Being a parent is a beautiful and terrifying thing, as just about any parent will tell you. And now, this dad is warning other parents after his daughter's tragic death, which he says was totally preventable. Because, unfortunately, life can change in the blink of an eye, and even the most responsible of parents or guardians can see their child taken from them too soon.
Such is the case for Jordan Magill, of Silver Spring, Maryland who recently wrote an essay for The Washington Post about the $50 purchase that could have saved his daughter's life. Tragically, Magill's 12-year-old daughter got a hold of his prescription medications and overdosed on them, ending her life. And as painful as that has been, Magill also explained that if he or his wife had simply purchased a locked medicine cabinet — which usually costs about $50 — their daughter might still be alive. Magill's essay doesn't make clear whether his daughter's death was suicide, as he himself is still unsure what drove his daughter to take the pills in the first place:
We will never know what she was thinking. Why she took those drugs. Why she vomited. These unknowns haunt us. Her social media was unremarkable, rife with all the usual drama of adolescents.

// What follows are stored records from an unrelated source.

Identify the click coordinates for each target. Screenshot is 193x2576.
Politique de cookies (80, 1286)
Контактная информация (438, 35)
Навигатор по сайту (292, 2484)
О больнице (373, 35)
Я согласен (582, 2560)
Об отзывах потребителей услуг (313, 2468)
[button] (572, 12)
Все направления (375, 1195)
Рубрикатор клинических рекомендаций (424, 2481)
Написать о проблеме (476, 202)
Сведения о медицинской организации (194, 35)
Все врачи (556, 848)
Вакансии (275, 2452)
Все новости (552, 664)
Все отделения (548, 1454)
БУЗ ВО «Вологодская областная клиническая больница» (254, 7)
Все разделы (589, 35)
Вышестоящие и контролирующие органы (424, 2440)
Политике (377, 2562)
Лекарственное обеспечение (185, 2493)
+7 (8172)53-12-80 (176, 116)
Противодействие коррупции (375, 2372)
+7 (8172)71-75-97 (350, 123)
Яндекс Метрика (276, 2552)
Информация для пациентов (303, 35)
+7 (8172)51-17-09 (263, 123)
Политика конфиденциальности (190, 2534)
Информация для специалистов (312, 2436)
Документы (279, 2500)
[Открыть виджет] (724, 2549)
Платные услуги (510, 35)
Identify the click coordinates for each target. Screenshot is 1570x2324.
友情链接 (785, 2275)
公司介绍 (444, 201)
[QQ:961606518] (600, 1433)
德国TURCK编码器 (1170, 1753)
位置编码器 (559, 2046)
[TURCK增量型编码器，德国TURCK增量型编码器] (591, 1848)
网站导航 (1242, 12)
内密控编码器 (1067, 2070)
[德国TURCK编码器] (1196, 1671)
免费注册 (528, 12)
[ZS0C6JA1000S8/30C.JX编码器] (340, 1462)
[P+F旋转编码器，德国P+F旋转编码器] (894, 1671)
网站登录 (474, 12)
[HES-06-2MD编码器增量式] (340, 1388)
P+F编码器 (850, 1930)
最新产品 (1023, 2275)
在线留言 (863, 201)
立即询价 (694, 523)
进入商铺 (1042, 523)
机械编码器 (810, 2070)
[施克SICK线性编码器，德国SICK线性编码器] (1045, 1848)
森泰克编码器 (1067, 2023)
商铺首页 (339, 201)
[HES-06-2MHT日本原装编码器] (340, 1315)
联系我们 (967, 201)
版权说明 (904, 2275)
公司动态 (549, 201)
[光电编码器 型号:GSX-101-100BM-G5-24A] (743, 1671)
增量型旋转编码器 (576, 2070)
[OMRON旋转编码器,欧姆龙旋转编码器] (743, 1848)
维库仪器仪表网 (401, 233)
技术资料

We will never know that “why.” The question haunts us, and still we have no idea.
According to Magill, his daughter might not have known the full extent of the impacts of the pills she was taking.
A day earlier, sometime around 5 p.m., our daughter swallowed a palm full of my prescription anti-depressants, more than 10 times my daily dosage. Right after, she vomited. That evening, she told her friends and us about vomiting. Like any parent, we took her temperature (normal), got her some fluids (ginger ale), and put her to bed early.
She never told us about the pills. Critically, this particular drug is time-release. Once capsules rupture, the medication cannot be purged. Vomiting does nothing to rid the body of the poison, a fact to which we are sure she was ignorant (since we were).
After Magill's daughter went to bed that night, the pills took hold, and she went into a coma from which she never came out.
And this isn't an isolated incident. While many recognize that the United States is experiencing a horrific opioid epidemic currently, prescription medications in any form can be extremely dangerous, especially when they're around children or teenagers. According to CNN,
The rate of teen drug overdose deaths in the United States climbed 19% from 2014 to 2015, from 3.1 deaths per 100,000 teens to 3.7 per 100,000.
And while Magill's daughter was only 12 when she died, her death is still important. As Magill wrote,
Her brain was a teenager’s brain. Despite abundant cleverness, she lacked an adult’s grasp of consequences. Mature decision-making was still eight to 12 years away. Emotional tumult often rules teenagers’ lives. Things that, for an adult, might seem minor, even trivial, can provoke terrible actions.
Truly, whatever provoked her decision to take the pills is almost irrelevant to Magill. What matters is that it could have been prevented.
For the most part, Magill is upset that so many of the warnings parents get are all about the dangers of having young kids. And while those are certainly valid, there's a lapse in guidelines for older kids and teenagers. But, as he also notes, there are definitely too many children who get there hands on prescription pills:
In 2013, according to the CDC, almost 60,000 children arrived at the ER due to overdoses. More than 1,700, in 2014, based on NIH research, died due to prescription drugs.
Fortunately, Magill has decided to share his story in an effort to try to prevent any more from happening. He and his wife have purchased a medicine cabinet with a lock, and it's stored in a secure location. But, the pain of losing his daughter has made one thing very clear to Magill: when prescription pills are involved, there is no such thing as being too safe.